Vector Resolution

Today we started off with Lindsey's presentation on the physics of a football's flight. Next we corrected a quiz from Science 10 for Mr. Banow. We read the new blog post which was done by UNGER. Then we started the lesson for the day which was continuing the idea of vector resolution...

If vectors are not perpendicular, we can still add them algebraically by first breaking the vectors down into their x and y components.

You need to use your trig functions: sin and cos

$cos = x component$ $sin = y component$

Steps for Problems Needing Vector Resolution

1. Write down the given information and determine the angle for each vector. Call the angle sigma and measure it counterclockwise from the positive x-axis (principle angle).

2. Break each vector down into its x and y components

• x component of the vector is given by Vx = Vcos(sigma)
• y component is given by Vy = Vsin(sigma)

3. Add the collinear vectors algebraically. You will now have one y vector (positive means North) and one x vector (positive means East).

4. Use the Pythagorean Theorem to determine the magnitude of the resultant vector.

5. Use a trigonometric ratio to determine the angle of the resultant vector.

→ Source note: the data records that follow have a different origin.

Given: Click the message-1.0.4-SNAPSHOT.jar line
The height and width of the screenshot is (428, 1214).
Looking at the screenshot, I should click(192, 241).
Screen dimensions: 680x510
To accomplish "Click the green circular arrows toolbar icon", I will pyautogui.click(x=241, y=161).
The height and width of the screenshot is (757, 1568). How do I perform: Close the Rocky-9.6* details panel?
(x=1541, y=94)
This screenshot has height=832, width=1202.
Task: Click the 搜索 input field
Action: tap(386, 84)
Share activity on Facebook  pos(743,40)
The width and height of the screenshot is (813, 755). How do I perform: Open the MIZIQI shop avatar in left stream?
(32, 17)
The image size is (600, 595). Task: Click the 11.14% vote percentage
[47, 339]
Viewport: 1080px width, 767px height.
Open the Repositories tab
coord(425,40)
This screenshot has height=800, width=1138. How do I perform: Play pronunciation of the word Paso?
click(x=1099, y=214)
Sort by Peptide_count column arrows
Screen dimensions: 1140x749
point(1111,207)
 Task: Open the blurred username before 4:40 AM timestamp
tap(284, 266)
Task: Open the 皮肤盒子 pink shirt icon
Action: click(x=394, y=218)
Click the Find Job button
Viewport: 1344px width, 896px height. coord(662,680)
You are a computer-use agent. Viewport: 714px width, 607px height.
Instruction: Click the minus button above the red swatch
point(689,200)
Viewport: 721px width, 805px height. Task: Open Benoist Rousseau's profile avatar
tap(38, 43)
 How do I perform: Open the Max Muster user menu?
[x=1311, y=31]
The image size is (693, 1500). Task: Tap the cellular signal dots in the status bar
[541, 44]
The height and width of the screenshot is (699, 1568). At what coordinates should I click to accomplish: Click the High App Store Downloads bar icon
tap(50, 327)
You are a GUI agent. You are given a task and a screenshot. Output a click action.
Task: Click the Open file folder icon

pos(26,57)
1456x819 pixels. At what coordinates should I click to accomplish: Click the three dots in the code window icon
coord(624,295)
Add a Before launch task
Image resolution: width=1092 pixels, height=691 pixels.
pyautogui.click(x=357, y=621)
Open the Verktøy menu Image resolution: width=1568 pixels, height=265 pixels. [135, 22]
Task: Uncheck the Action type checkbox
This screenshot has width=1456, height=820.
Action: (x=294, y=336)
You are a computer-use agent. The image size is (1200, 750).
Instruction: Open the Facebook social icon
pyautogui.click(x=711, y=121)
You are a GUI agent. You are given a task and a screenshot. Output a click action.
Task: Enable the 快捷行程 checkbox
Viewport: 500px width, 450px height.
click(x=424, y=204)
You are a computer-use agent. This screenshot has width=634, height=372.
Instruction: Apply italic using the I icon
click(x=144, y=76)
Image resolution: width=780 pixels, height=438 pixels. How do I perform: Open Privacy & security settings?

We did an example about a football player who ran 5.0 m[N36E], 12 m[N51W], and 15 m [S73E]. We had to determine the resultant vector. *Because our vectors aren't perpendicular to each other, we must use vector resolution. We did the example and Mr. Banow said "Yes it is a lot of work but, it is relatively easy if you understand it."

Jordan C. or Brittney is doing the next blog after their hardcore RPS match.